- Genre: Comedy; Slapstick comedy; Surreal comedy; Children's television series;
- Based on: Bottersnikes and Gumbles by S. A. Wakefield
- Written by: Tim Bain; Ray Boseley; Bruce Griffiths; Daniel Mansour; Jen Upton; Marcus Fleming; Dave Ingham; Matt Baker; Richard Preddy; Denise Cassar; Andrew Barnett-Jones; Ciaran Murtagh; Mark Hodkinson;
- Starring: Jason Callender; Kathryn Drysdale; Akiya Henry; Richard Grieve; Jeff Rawle; Miriam Margolyes; Gem Knight;
- Countries of origin: Australia United Kingdom
- No. of series: 1
- No. of episodes: 52

Production
- Executive producers: Patrick Egerton; David Webster; Darren Price; Tom van Waveren; Edward Galton; Jason Netter;
- Producer: Patrick Egerton
- Running time: 11 minutes
- Production companies: Cake Entertainment Mighty Nice Cheeky Little Media Kickstart Entertainment Seven Productions CBBC Netflix Studios

Original release
- Network: 7TWO CBBC Netflix
- Release: 18 December 2015 – 2017

= Bottersnikes and Gumbles (TV series) =

2015 Australian-British TV series or program

Bottersnikes & Gumbles is a CGI animated children's television series which first aired on 7TWO in Australia and CBBC in the United Kingdom. The cast includes Jason Callender, Richard Grieve, Jeff Rawle, Kathryn Drysdale and Miriam Margolyes. It was released on Netflix in North America on 19 August 2016 but was re-dubbed with American accents.

== History ==
Bottersnikes & Gumbles was in development as early as 2012 by Mighty Nice and Cheeky Little Media. The TV series is based on the Australian children's book series of the same name written by S. A. Wakefield. In early 2015, the streaming video service Netflix announced it had acquired the rights to the series and it was released as 52 eleven-minute episodes. It later aired on 7TWO in Australia on 18 December 2015 until 22 January 2016 and CBBC in the UK in 2016. It is pitched at "6 to 9 year old boys and girls." Patrick Egerton, the producer and Cheeky Little Media CEO, described how the "books contain such a rich, distinctive world and made an indelible mark on my mind as a kid. With the CG tools and skills now available, we knew the timing was right to develop the property for TV and really do it justice."

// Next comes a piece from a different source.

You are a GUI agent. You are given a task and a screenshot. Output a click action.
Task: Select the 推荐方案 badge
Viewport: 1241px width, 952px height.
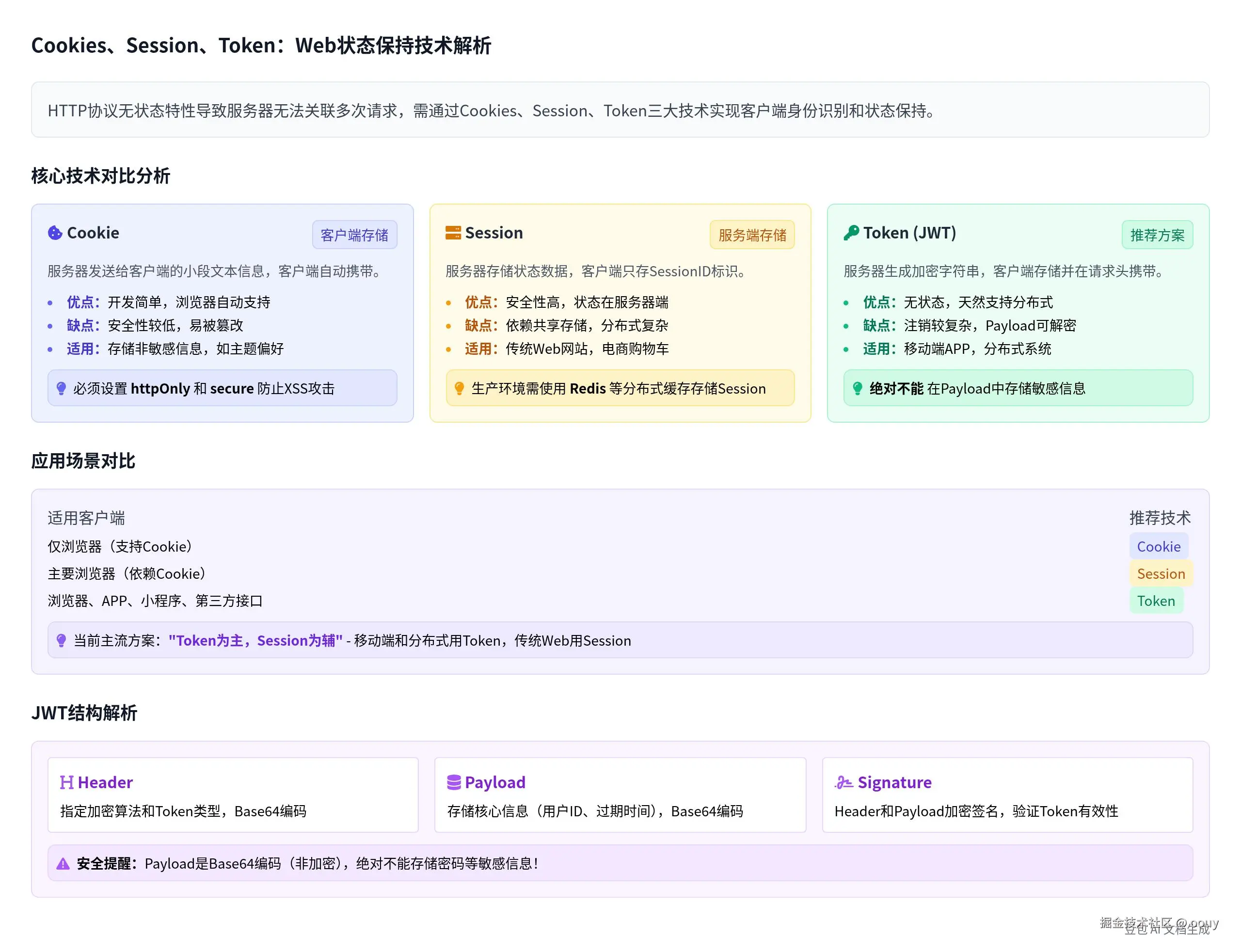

According to Animation World Network (AWN) staff editor it "follows the adventures of three young Gumbles, Tink, Bounce and Willi, who love nothing better than to 'gumble' all day long. Endless battles ensue involving plenty of stealth, trickery, daring rescues and narrow escapes as the Gumbles try to outwit the Bottersnikes in every episode." The cast includes Richard Grieve, Jeff Rawle, Kathryn Drysdale and Miriam Margolyes. It was released on Netflix in North America on 19 August 2016; which was re-dubbed with American accents.

Sean O'Grady of The Independent felt the series based on Wakefield's books "are better adapted than most other exercises of this nature. Bottersnikes are superbly rendered lizardly creatures that are the bogeymen of the show, a bit like Momentum in the Labour Party; Gumbles are apparently normal, but hopelessly optimistic, like Brexiteers. The stories are short and sweet and the attention to detail is remarkable." The show received a Pulcinella Award for 'Best Kids TV Series' at the international animation festival, Cartoons on the Bay, in Venice and was nominated for 'Most Outstanding Children's program' at the 2016 Logie Awards.

==Cast==
===UK version===
- Jason Callender as Tink
- Kathryn Drysdale as Bounce and Merri
- Akiya Henry as Willi and Jolli
- Richard Grieve as Toot, King Snike and Glob
- Jeff Rawle as Happi and Rock
- Miriam Margolyes as Weathersnike
- Alex Babic as Chank and Gubbo
- Gem Knight as Float and Snorg

===US version===
- Robbie Daymond as Tink
- Erica Lindbeck as Bounce
- Tara Sands as Willi
- Hal Dibble as Happi
- David W. Collins as Toot, Sammi and Rock
- Nile Kliewer as Merri
- Karen Strassman as Float and Jolli
- Ray Chase as King Snike
- Kyle McCarley as Chank
- Barbara Goodson as Weathersnike
- Kyle Hebert as Gubbo
- Keith Silverstein as Smiggles
- Jessica Gee as Glob
- Laila Berzins as Snorg
- Kaiji Tang as Burples and Angry Strawberry

==Production==
The series was announced on 24 February 2015, when British production & distribution company Cake Entertainment joined forces with Australian animation production studios Cheeky Little Media and Mighty Nice to produce an animated television series entitled Bottersnikes & Grumbles with British children's network CBBC and Seven Network commissioned as broadcasters whilst Cake Entertainment would distribute the series internationally.